PORTLAND — Nathan Clifford Elementary School's principal for the last 27 years is retiring at the end of the school year.

Marysue Morrison said a variety of factors contributed to the timing of her retirement, including the district's early retirement incentive, offered earlier this year to reduce salary costs.

Morrison, 59, has spent her career working in the city school system, which hired her at the age of 21 and has employed her for the last 37 years. 

"I'm one of the dinosaurs of the system," she quipped. 

In addition to the incentive, Morrison said she's leaving to spend more time with her 86-year-old mother, who lives in Augusta. The death of her 88-year-old father in January compelled Morrison to re-evaluate what was important in her life, she said. 

Much has changed about public education since Morrison was hired in 1972 as a fifth-grade teacher at Baxter Elementary School, which was so crowded that Morrison and another teacher taught their classes in the gymnasium for five years. 

There was no classroom storage, so Morrison used to bring old dynamite boxes that her father brought home from the Department of Transportation for the kids to decorate. 

Morrison was promoted to principal of both Baxter and Clifford in 1982 – a position she held for nine years. At one point, she was the only female principal in the city, but that has changed, too. "Now, it's almost the opposite," she said of the predominance of women in the position.

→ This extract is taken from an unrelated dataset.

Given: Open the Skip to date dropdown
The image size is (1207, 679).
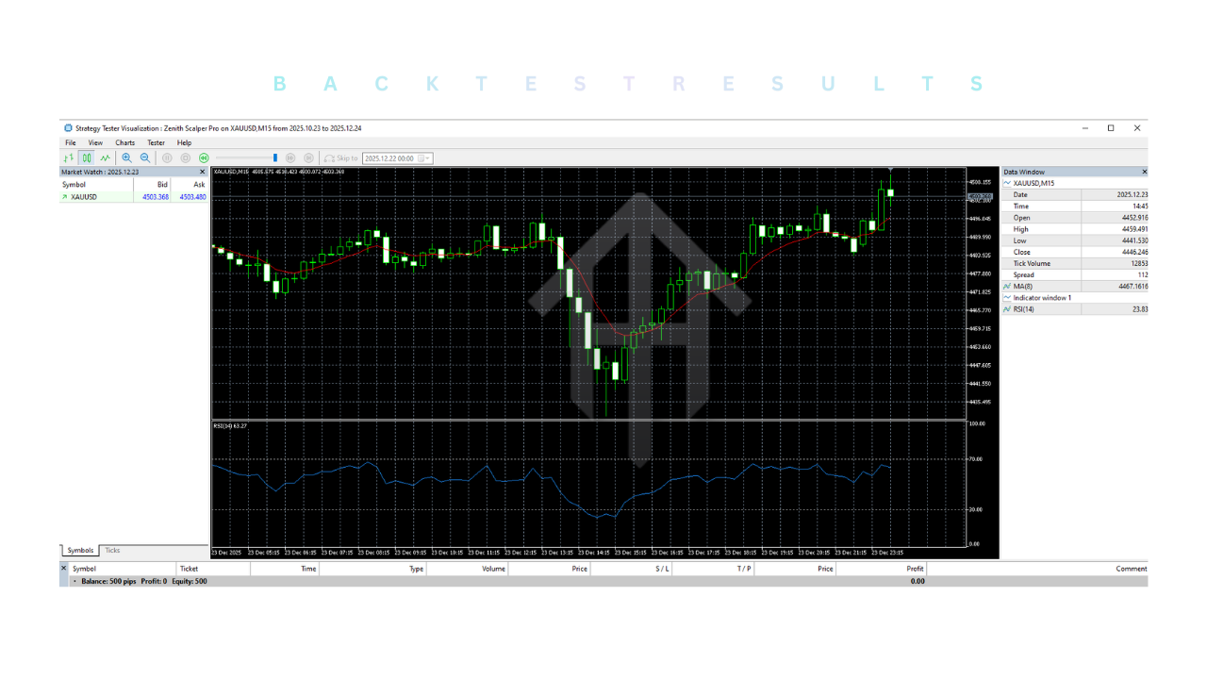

Her career highlight came in 2004, when Clifford School was recognized by the U.S. Department of Education for its academic progress and for strong test scores earned by it's socioeconomically diverse population. The U.S. education secretary visited the school and held a round-table discussion with Morrison and others to discuss the means of their success. 

"That was a wonderful honor and remains a great source of pride," she said. 

Today, the landscape of public education continues to change, both literally and figuratively. Classrooms increasingly rely on technology, while teachers and administrators often play the role of social workers in addition to being educators.

Meanwhile, the Nathan Clifford School is scheduled to be closed at the end of the 2010 school year. Clifford students will be redistricted for the 2011 school year to a new elementary school at 150 Ocean Ave., where the Baxter school, is scheduled to be demolished on Monday. 

"It's kind of ironic," she said. "Some things happen for a reason. It just seemed like the right time."

Morrison, however, will no be sitting on her laurels when she retires. She may, in fact, be selling them. 

In 1986, she started a small business making floral arrangements and gift baskets for special occasions. That job has traditionally stopped in September when school starts.

"I have never been able to do a September wedding," she said. "I don't think this (retirement) will hit me until September."